Le salarié dont le licenciement est nul, et qui ne demande pas sa réintégration, a droit, en toute hypothèse, outre les indemnités de rupture, à une indemnité réparant l’intégralité du préjudice résultant du caractère illicite du licenciement et au moins égale à six mois de salaires.

Il ressort des fiches de paie produites par les parties que Mme [C] [T] bénéficiait d’un salaire mensuel brut de 1.016,08 euros pour 104 heures de travail.

Mme [C] [T] sollicite la somme de 35.564 euros de dommages et intérêts pour nullité de son licenciement.

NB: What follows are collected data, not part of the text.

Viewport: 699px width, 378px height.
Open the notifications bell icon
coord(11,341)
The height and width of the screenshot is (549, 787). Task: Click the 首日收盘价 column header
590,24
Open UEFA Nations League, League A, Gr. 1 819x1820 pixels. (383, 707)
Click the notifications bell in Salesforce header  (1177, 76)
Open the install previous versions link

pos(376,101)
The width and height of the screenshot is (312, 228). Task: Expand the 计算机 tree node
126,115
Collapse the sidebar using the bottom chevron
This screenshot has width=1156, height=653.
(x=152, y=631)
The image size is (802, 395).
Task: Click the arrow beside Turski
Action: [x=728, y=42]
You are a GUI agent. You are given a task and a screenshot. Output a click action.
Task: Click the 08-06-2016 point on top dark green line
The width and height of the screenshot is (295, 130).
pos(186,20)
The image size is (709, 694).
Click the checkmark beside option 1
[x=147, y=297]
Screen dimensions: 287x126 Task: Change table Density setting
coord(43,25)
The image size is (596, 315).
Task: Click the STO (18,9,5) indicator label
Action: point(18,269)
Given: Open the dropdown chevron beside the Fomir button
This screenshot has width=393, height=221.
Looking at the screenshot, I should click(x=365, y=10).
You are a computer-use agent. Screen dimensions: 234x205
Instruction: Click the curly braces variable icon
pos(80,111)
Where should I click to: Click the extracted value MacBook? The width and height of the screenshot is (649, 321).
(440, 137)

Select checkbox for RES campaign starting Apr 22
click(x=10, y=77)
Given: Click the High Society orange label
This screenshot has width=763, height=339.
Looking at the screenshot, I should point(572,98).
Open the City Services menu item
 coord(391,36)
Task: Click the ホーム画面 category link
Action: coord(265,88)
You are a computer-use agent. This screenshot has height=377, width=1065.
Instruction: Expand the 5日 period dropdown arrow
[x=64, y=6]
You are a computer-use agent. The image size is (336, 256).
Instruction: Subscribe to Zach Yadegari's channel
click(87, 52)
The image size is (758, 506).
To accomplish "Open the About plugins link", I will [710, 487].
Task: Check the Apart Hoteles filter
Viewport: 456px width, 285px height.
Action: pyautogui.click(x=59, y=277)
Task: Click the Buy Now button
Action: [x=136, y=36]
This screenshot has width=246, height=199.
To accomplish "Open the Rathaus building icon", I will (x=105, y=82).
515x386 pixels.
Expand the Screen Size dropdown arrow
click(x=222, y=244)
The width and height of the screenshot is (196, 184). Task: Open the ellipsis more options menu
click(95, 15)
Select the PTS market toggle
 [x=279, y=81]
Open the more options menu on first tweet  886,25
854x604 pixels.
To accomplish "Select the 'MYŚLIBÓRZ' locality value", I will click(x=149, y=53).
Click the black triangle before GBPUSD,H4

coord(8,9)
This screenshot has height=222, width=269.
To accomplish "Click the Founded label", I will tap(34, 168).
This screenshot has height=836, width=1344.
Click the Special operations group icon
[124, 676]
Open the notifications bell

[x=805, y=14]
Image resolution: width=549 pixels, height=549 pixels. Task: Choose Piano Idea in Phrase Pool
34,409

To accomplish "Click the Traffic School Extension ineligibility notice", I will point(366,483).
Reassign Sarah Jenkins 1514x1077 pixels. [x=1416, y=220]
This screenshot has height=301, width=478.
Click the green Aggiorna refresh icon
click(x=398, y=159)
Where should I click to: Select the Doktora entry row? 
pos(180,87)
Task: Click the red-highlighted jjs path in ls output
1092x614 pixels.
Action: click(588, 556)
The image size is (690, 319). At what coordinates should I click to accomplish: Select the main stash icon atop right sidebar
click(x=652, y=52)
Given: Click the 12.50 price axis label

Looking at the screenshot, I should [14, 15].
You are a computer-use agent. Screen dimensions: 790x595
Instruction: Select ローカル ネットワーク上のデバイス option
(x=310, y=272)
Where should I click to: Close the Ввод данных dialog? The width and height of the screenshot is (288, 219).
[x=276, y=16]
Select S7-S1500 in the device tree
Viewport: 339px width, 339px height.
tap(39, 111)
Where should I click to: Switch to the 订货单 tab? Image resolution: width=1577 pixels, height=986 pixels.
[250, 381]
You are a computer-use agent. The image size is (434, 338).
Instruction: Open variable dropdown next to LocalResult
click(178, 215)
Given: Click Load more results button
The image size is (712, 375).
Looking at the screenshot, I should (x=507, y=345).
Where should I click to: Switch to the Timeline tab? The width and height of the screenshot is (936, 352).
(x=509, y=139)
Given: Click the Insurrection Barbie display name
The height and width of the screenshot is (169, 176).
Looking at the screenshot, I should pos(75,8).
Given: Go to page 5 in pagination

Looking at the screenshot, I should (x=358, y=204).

Elle fait valoir les éléments de situation personnelle et rappelle qu’elle subit les conséquences d’une dépression profonde.

Elle était âgée de 37 ans à la date de son licenciement et justifie avoir bénéficié d’une indemnité temporaire d’inaptitude avant de retrouver un emploi en contrat de travail à durée déterminée fin 2017, puis dans le cadre d’un contrat de travail à durée indéterminée en novembre 2019.

Elle sera en conséquence justement indemnisée du préjudice résultant de la nullité de son licenciement par une somme de 15.000 euros.

* indemnité compensatrice de préavis et congés payés y afférents

L’article 30.2 de la convention collective prévoit pour les employés présentant plus de deux ans d’ancienneté, en cas de rupture du contrat de travail par licenciement, un préavis de deux mois.

Par suite, Mme [C] [T] peut prétendre à une indemnité compensatrice de préavis de 1.016,08 euros x 2 mois, soit la somme de 2.032,16 euros outre 203,21 euros de congés payés y afférents.

* indemnité de licenciement

La demande présentée par Mme [C] [T] étant en lien avec l’indemnisation de son licenciement elle est recevable.

Le solde de tout compte mentionne une indemnité de licenciement d’un montant de 856,76 euros dont Mme [C] [T] ne justifie pas qu’elle ne lui aurait pas été versée par la S.A.R.L. Meline.

En conséquence, elle sera déboutée de la demande présentée de ce chef.

PAR CES MOTIFS

La Cour, statuant publiquement, par arrêt contradictoire et en dernier ressort ;

Infirme le jugement rendu le 15 janvier 2020 par le conseil de prud’hommes d’Avignon sauf en ce qu’il a débouté Mme [C] [T] de sa demande d’annulation de l’avertissement du 27 mars 2017 et de sa demande de dommages et intérêts pour transmission tardive de l’attestation de salaire à la Caisse Primaire d’assurance maladie,

Et statuant à nouveau sur les éléments infirmés,

Requalifie le contrat de travail à durée déterminée à temps partiel du 23 mars 2015 au 26 septembre 2015 en contrat de travail à durée déterminée à temps plein,

Condamne la S.A.R.L. Meline à verser à Mme [C] [T] à titre de rappel de salaire suite à cette requalification la somme de 1.621,14 euros bruts outre 162,11 euros de congés payés y afférents,

Juge que le licenciement prononcé par la S.A.R.L. Meline à l’encontre de Mme [C] [T] est entaché de nullité en raison des faits de harcèlement moral à l’origine de l’inaptitude de la salariée,

Condamne en conséquence la S.A.R.L. Meline à verser à Mme [C] [T] les sommes de :

– 15.000 euros d’indemnité pour licenciement nul,

– 2.032,16 euros d’indemnité compensatrice de préavis, outre 203,21 euros de congés payés y afférents,

Déboute Mme [C] [T] de sa demande d’indemnité de licenciement,

Condamne la S.A.R.L. Meline à verser à Mme [C] [T] la somme de 1.000 euros par application des dispositions de l’article 700 du code de procédure civile,

Rejette les demandes plus amples ou contraires,

Condamne la S.A.R.L. Meline aux dépens de la procédure d’appel.

Arrêt signé par Monsieur Yves ROUQUETTE-DUGARET, Président, et par Monsieur Julian LAUNAY-BESTOSO, Greffier.